Energy management is crucial to the cutting process where generation and conversion of various forms of energy is occurring. Reducing the energy that stored in the machined surface layer can significantly improve the quality of processing and dimensional stability of machined structures. To achieve this, an accurate energy conversion model is required. In the present study, energy generation and conversion process during peripheral milling titanium alloy Ti-6Al-4V are investigated. Analytical model of cutting energy that acted on the machined surface is first established. And then, energy criteria for machining-induced residual stress field are proposed, and the energy that stored in the machined surface layer is calculated on the basis of the measured residual stress. Finally, a Q-factor is proposed to relate cutting energy to workpiece internal energy. By experimental analysis, there is about 10.86% of the energy that acted on the machined surface converted to the workpiece internal energy.
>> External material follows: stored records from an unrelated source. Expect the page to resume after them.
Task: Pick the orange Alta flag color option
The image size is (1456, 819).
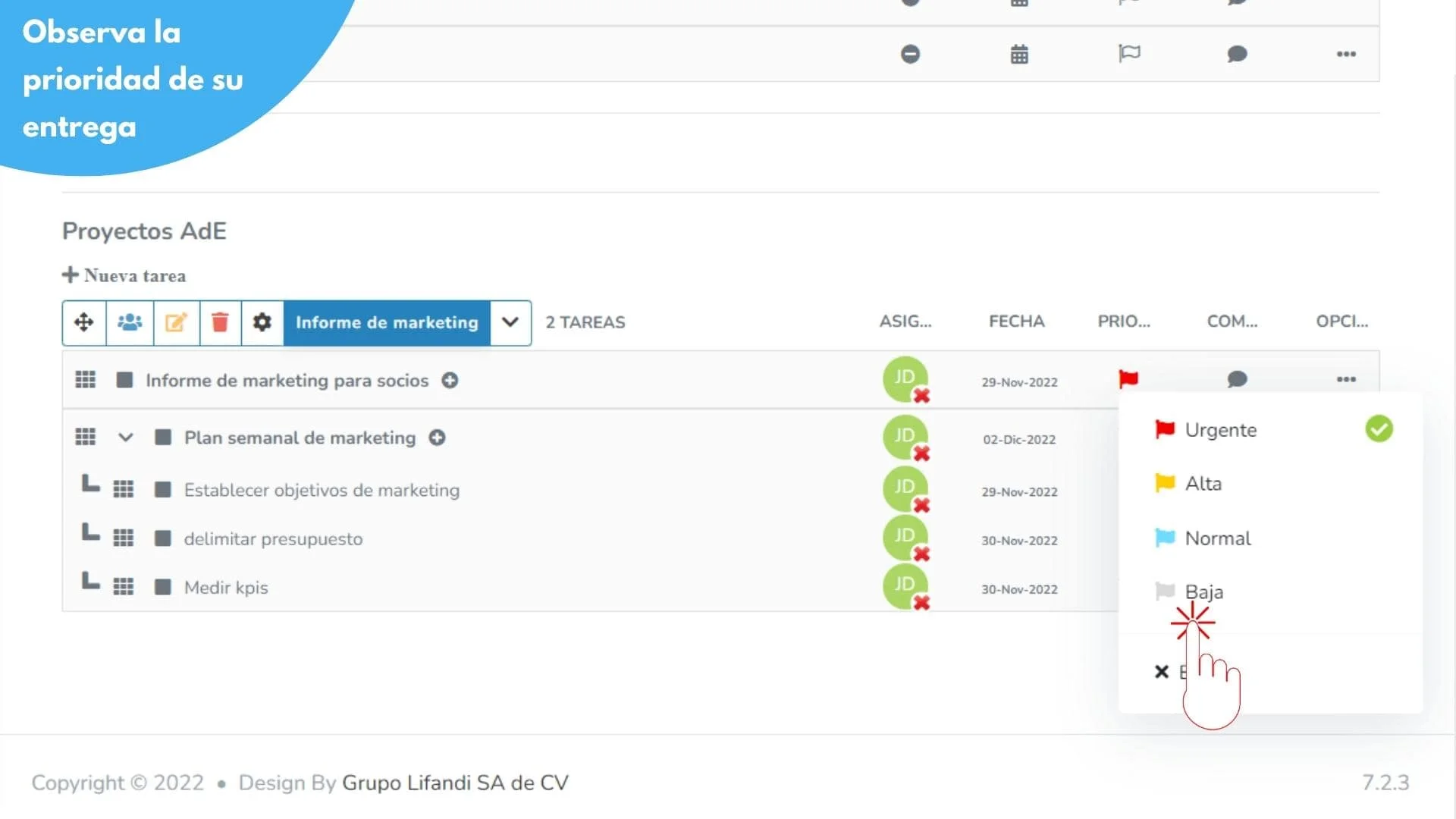Action: click(1202, 483)
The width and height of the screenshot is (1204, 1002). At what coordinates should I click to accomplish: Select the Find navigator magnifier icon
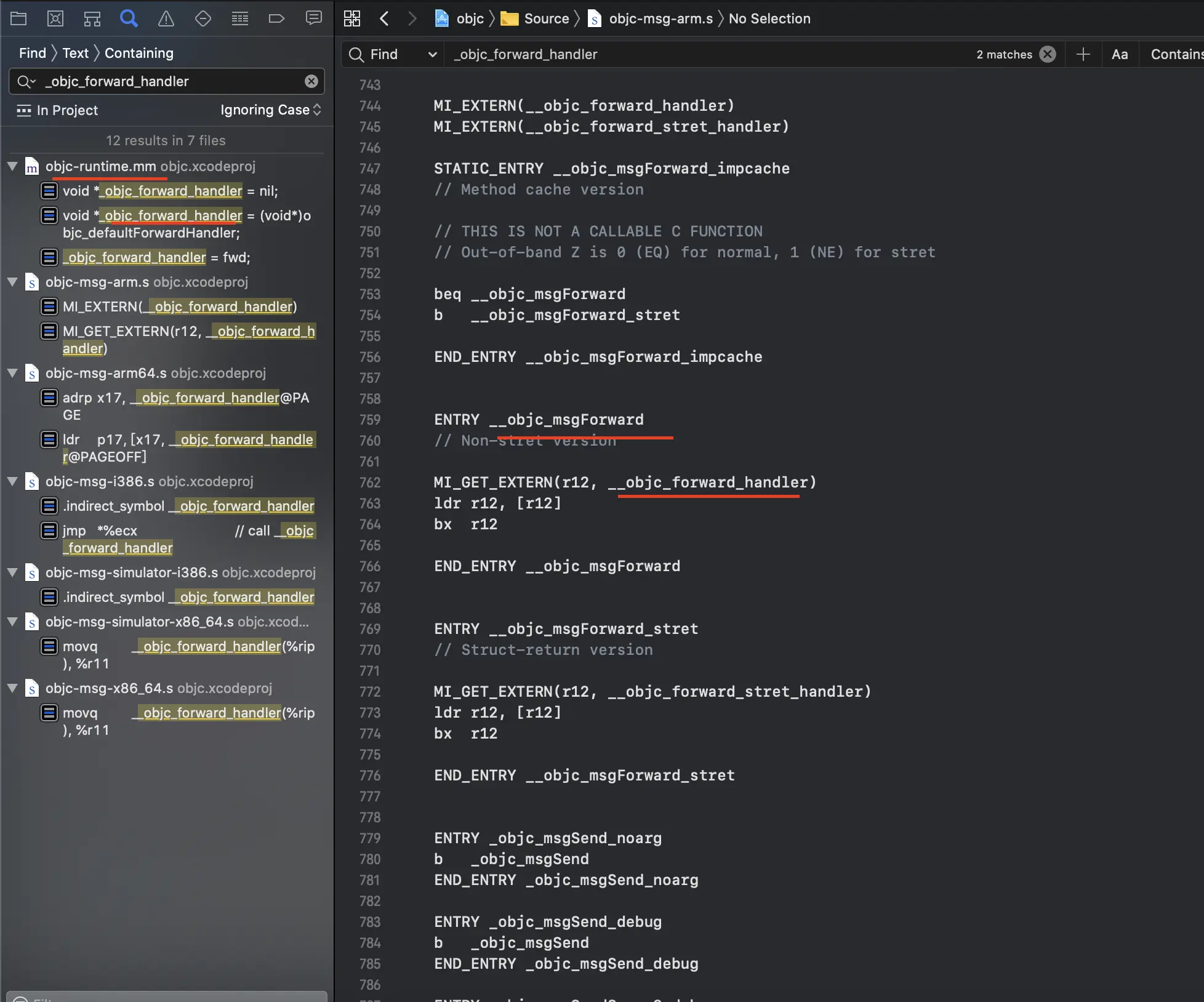pyautogui.click(x=129, y=18)
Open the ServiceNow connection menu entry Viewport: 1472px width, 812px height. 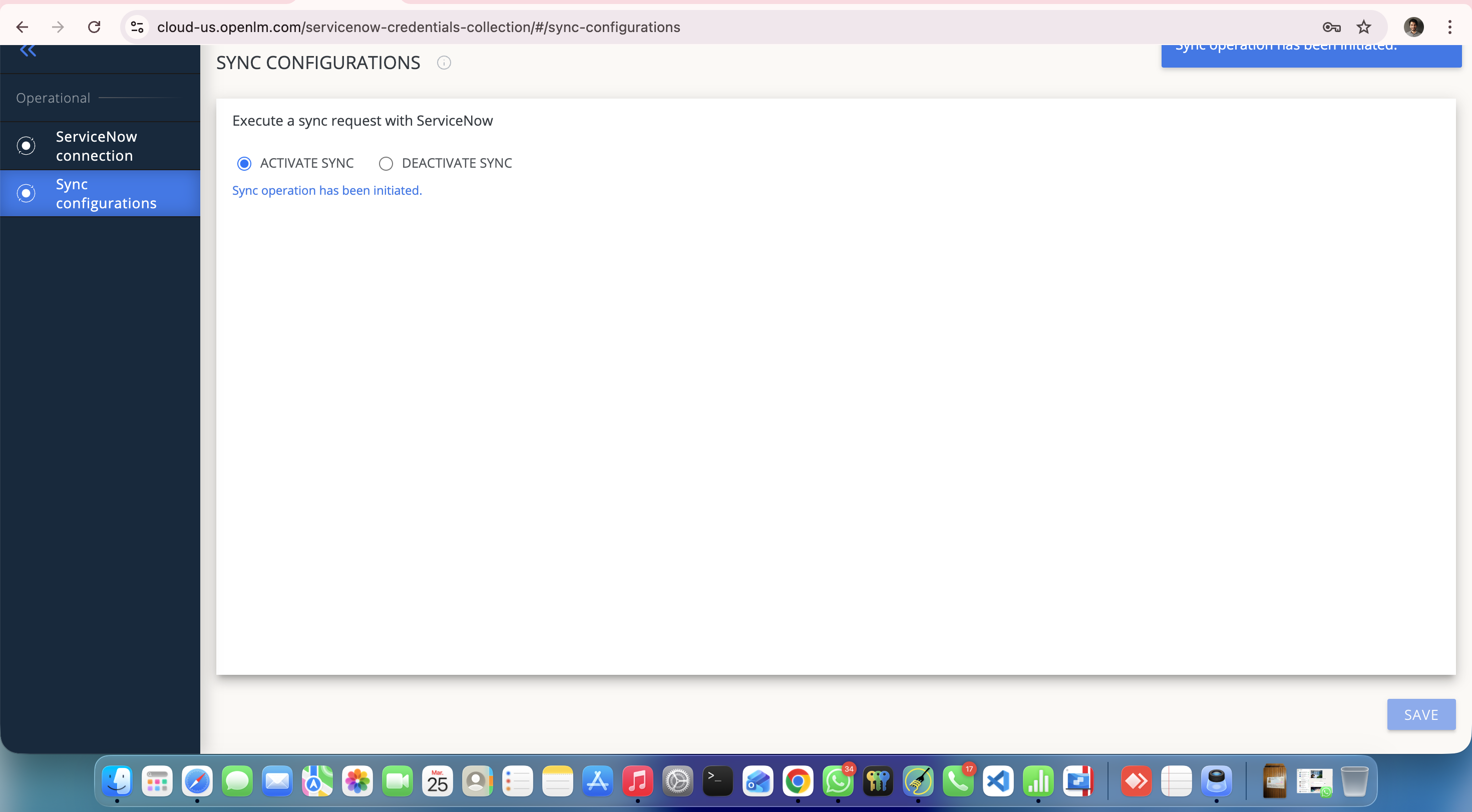click(x=97, y=146)
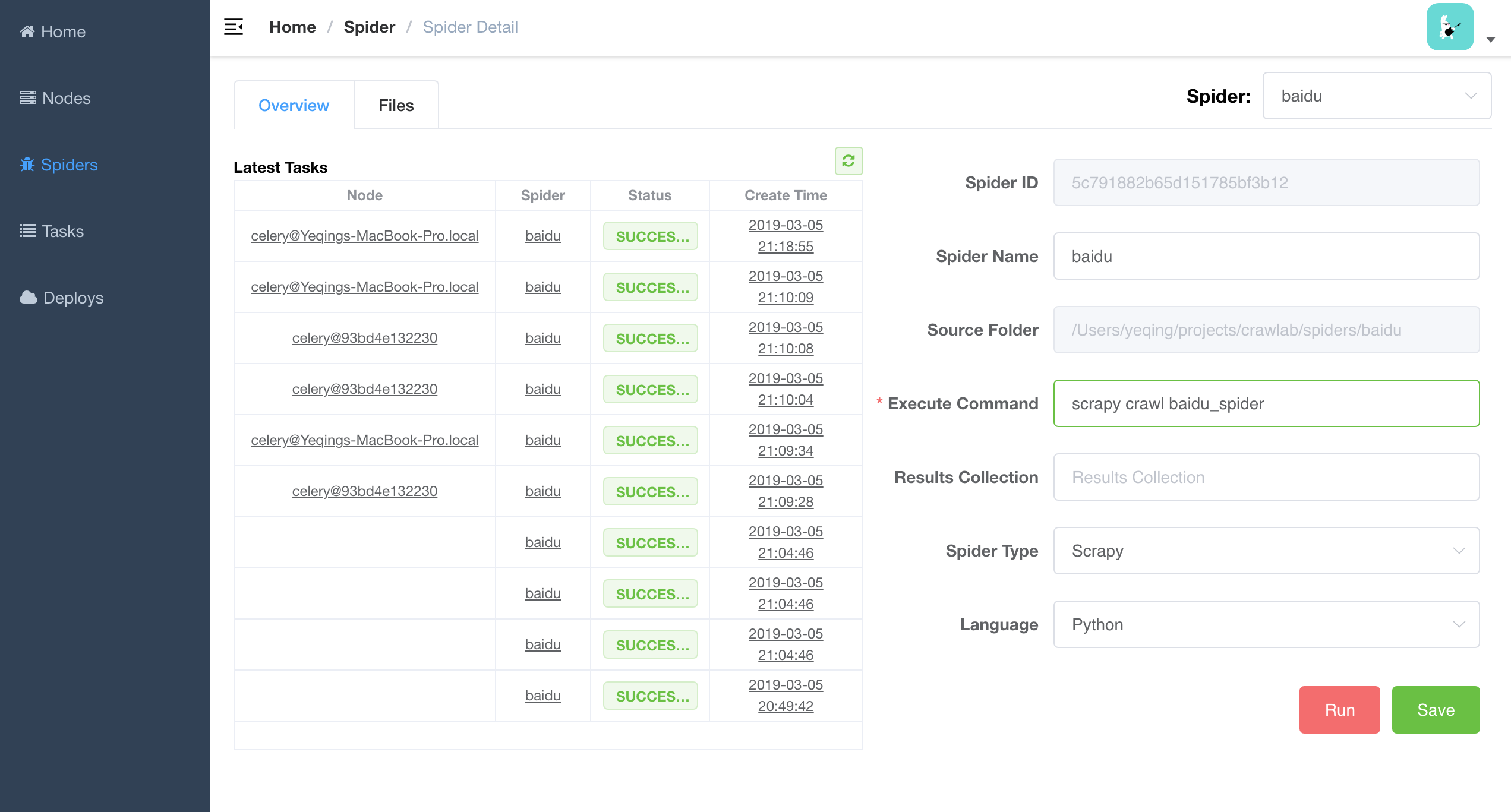Refresh Latest Tasks with the green refresh icon

click(x=848, y=160)
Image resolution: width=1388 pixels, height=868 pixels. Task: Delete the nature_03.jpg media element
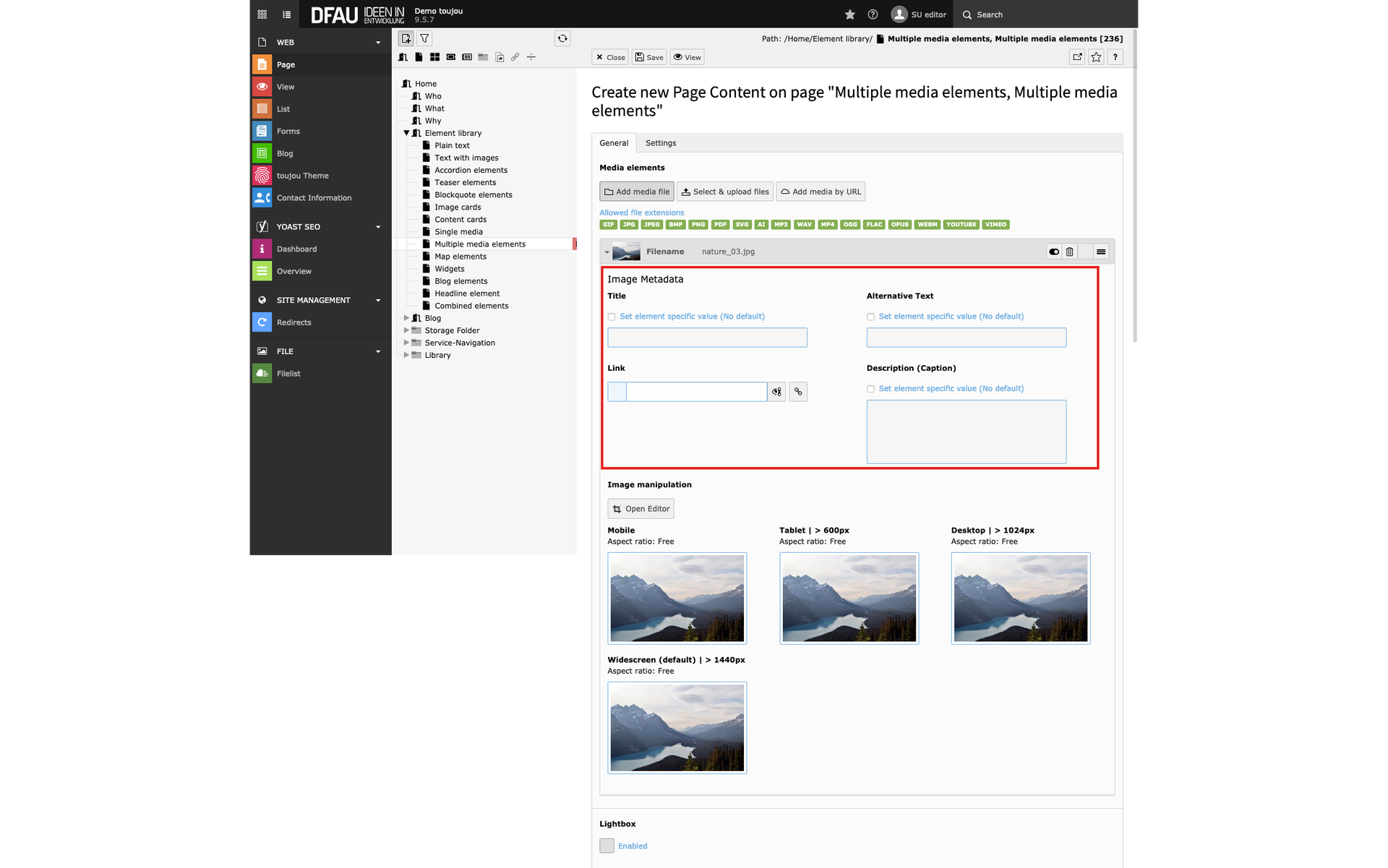[1069, 252]
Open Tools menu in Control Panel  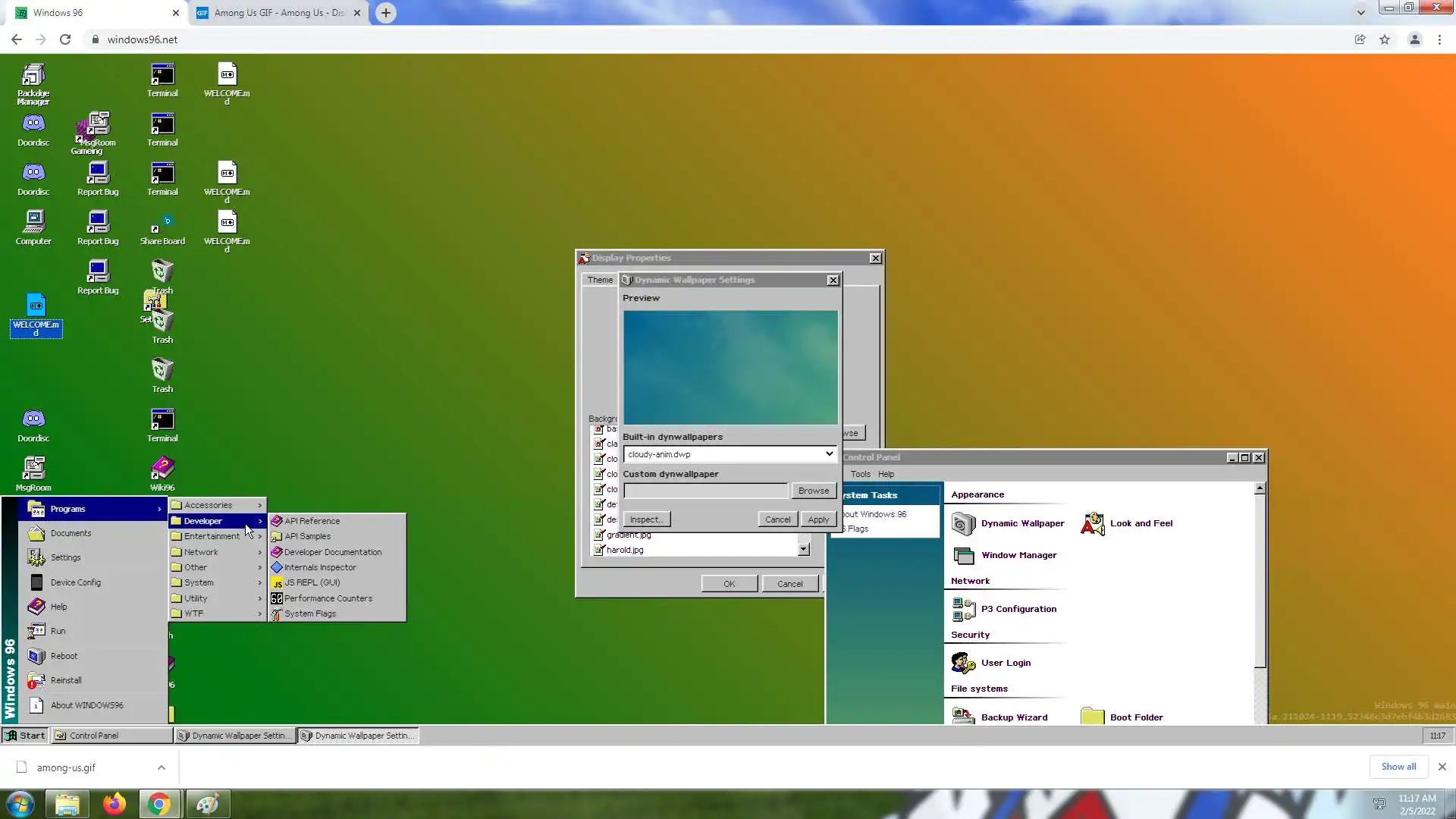pyautogui.click(x=860, y=474)
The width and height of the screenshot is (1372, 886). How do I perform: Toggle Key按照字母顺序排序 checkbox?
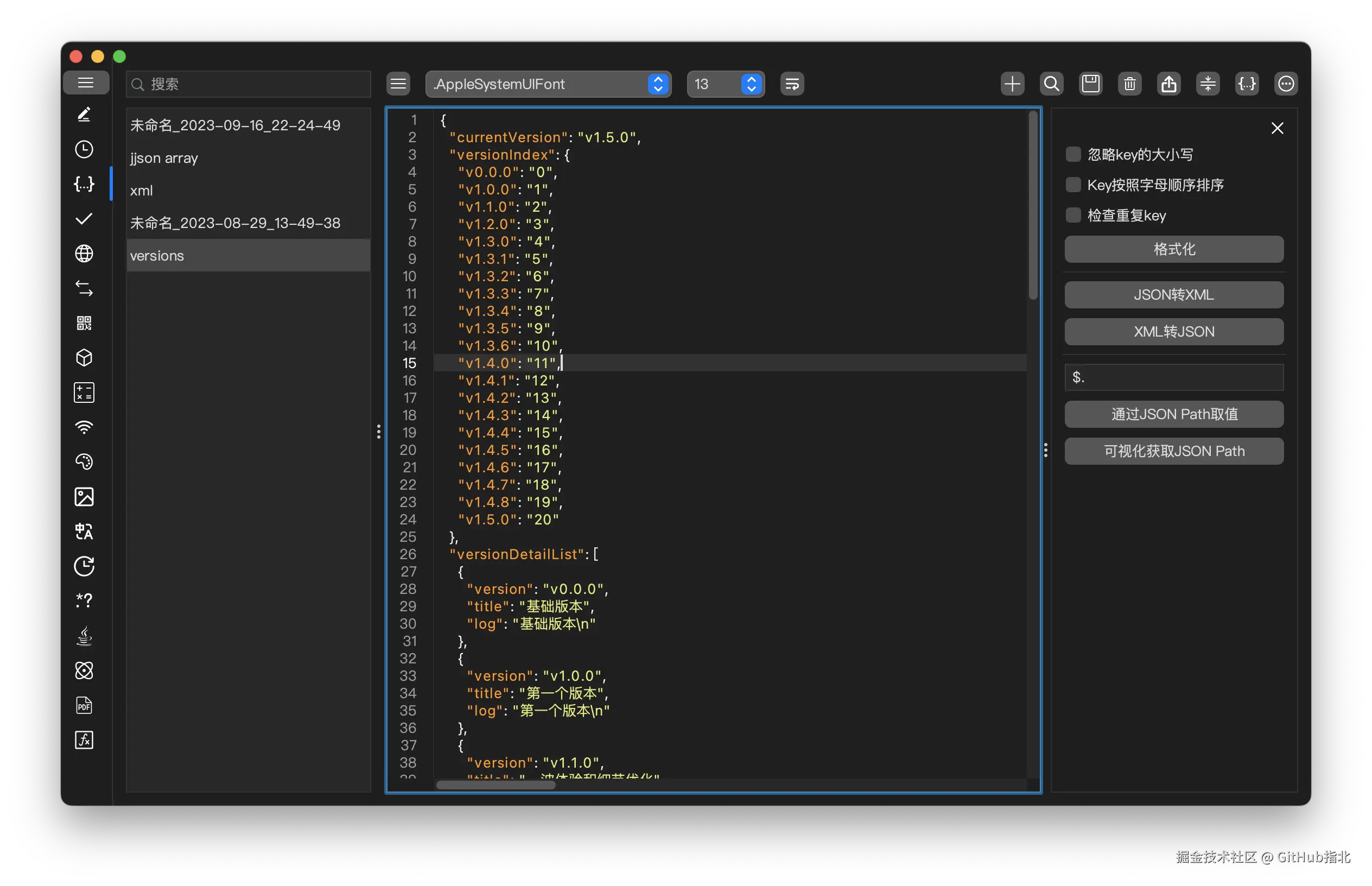tap(1073, 185)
On the basis of the proposed energy conversion model, the influences of milling processing parameters on the machining-induced material internal energy are revealed. According to the research results, the increase in cutting speed, feed rate and radial depth of cut increase the machining-induced material internal energy, and it is the cutting speed and feed per tooth that turn out to be the chief reasons for energy conversion in peripheral milling.